Figura 4 – Fabrizio Bellomo, “L’Albero di Trasmissione”, still

Figura 5 -  Jimmie Durham - Wood, Stone and Friends, Teatro Margherita, Bari

Figura 5 – Jimmie Durham, “Wood, Stone and Friends”, Teatro Margherita, Bari

Figura 6 - Ai Weiwei - Iron Tree, particolare

Figura 6 – Ai Weiwei, “Iron Tree”, particolare

Figura 7  - Ai Weiwei - Iron Tree

Figura 7 – Ai Weiwei, “Iron Tree”

Figura 8 - Fabrizio Bellomo - L'ALbero di Trasmissione, still

Figura 8 – Fabrizio Bellomo, “L’ALbero di Trasmissione”, still

Altro elemento che mi ha incuriosito, della conversazione in sala, è l’intervento nel tuo film di un “supervisore” alla narrazione. Quando è nata questa necessità, e quale è stato il suo apporto? Come accosti questo dato con quel modo di fare cinema contrario al testo, di ispirazione Beniana a cui ora ti interessi e forse aspiri?

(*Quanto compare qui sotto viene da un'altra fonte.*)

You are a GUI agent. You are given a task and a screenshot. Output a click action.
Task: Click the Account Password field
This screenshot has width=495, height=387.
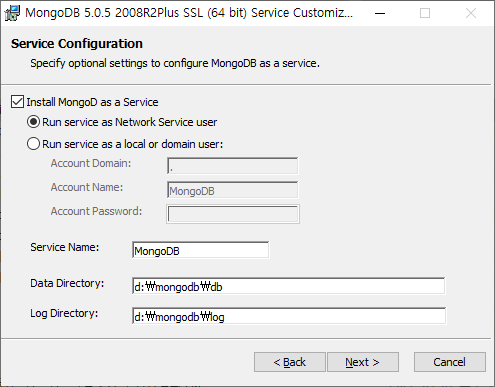click(233, 214)
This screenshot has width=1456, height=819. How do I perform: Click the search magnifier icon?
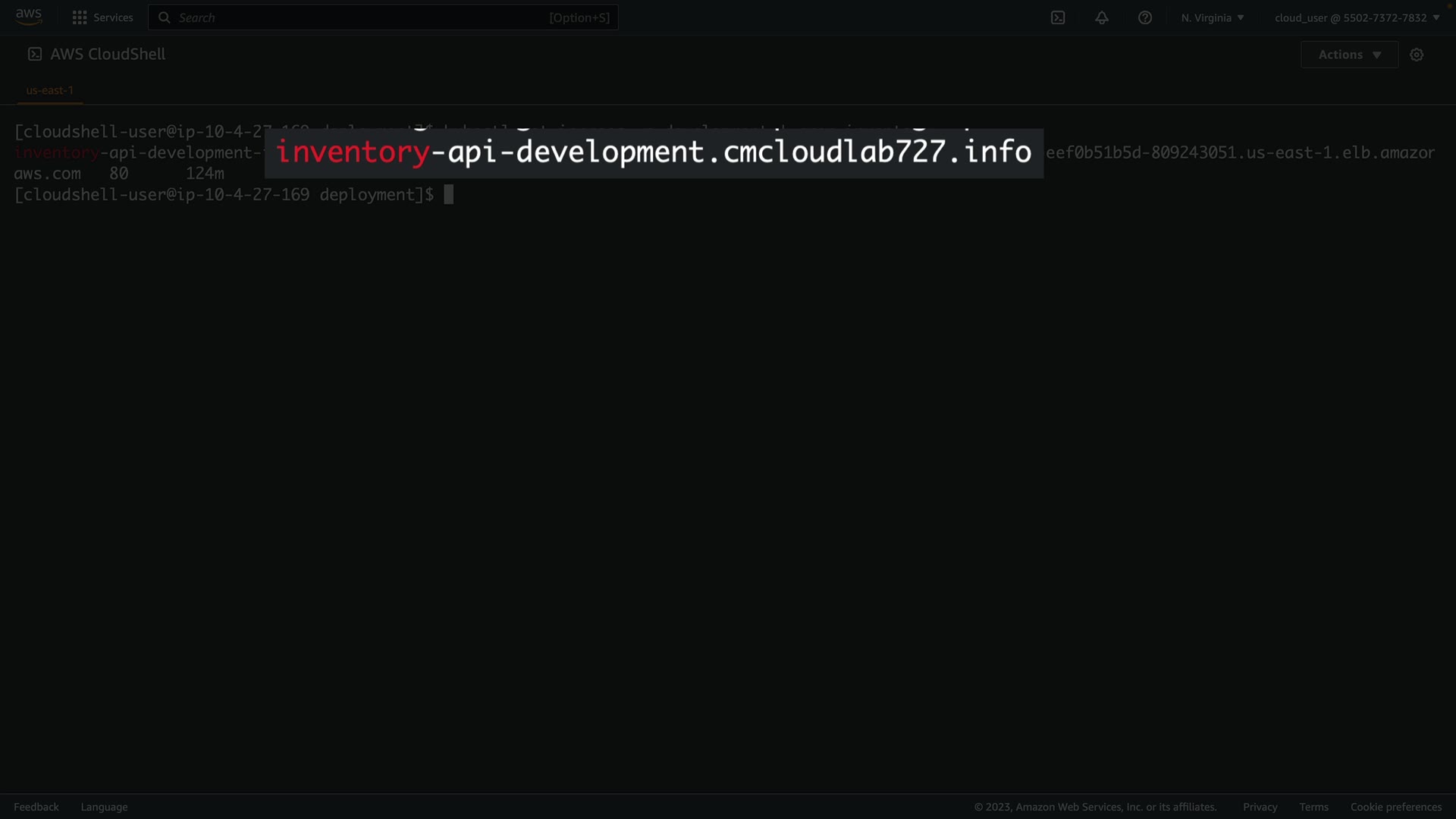point(164,17)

Prima di tutto devo dirti che non aspiro a seguire nessuno, mi interessano e mi sono interessati tanti autori, fra i più svariati, ad esempio mi piace molto anche Luca Vendruscolo (l’autore della serie Boris) soprattutto il suo primo film Piovono Mucche; penso che sia normale per un giovane trovare spunti in tanti autori che ti sono piaciuti come fruitore, Bene è solo uno di questi, lo cito spesso come cito spesso anche Franco Vaccari perché sono autori che sono riusciti anche a teorizzare il loro lavoro.

In secondo luogo il parallelismo che ho citato in sala, ovvero quello fra la distruzione del testo a monte e un certo modo di fare cinema (non per forza il mio) penso a Tizza Covi e Rainer Frimmel con La Pivellina o, forse ancora più interessante per questo discorso, a Gianfranco Rosi con Below Sea Level (ma solo per citarne un paio), è un parallelismo sul formarsi della “produzione/narrazione” che sia cinema o teatro poco mi interessa, ed è un discorso che faccio proprio in relazione alla mia ricerca sulla rappresentazione come studioso.

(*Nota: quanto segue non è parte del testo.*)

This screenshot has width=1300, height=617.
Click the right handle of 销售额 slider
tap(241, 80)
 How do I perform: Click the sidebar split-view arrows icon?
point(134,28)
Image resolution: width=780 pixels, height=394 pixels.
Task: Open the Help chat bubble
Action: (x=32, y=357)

Infatti se pensiamo ad alcuni film come quelli citati (e di cui penso faccia parte anche il mio) che basano la propria – per così chiamarla – sceneggiatura sul montaggio, quindi non avendo nulla (o quasi) a monte, ma costruendo la narrazione del film via, via e soprattutto senza facili interruzioni del racconto come interviste o altro, …beh qui ci sono a mio parere delle analogie con la distruzione del testo a monte di Carmelo Bene.

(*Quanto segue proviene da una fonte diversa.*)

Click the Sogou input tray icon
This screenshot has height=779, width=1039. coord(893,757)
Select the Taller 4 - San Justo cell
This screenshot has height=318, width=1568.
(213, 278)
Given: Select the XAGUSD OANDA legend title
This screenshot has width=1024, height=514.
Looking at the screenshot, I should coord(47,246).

Devo per sincerità anche dirti che questo è un parallelismo che ho percepito in modo istintivo, ma è davvero molto avventato e nonostante lo abbia inserito nel libro per postmediabook sto ancora cercando di capire e relazionare meglio.

Per quanto riguarda la domanda sul “supervisore alla narrazione”…in questo tipo di operazioni cinematografiche, proprio per il discorso fatto fino a ora, la sceneggiatura la fanno tutti, la fanno le persone/personaggi-attori del film con le loro voglie e non voglie di fare delle cose e con i loro istinti, la fa il regista/soggettista, la fa tanto anche il montatore (Guglielmo Trupia), e nel nostro caso c’è stato l’intervento anche di Eugenio Vendemiale, che è uno scrittore (La Festa è Finita, Caratteri Mobili 2014) ed è intervenuto su mia richiesta solo quando il montaggio era in dirittura d’arrivo.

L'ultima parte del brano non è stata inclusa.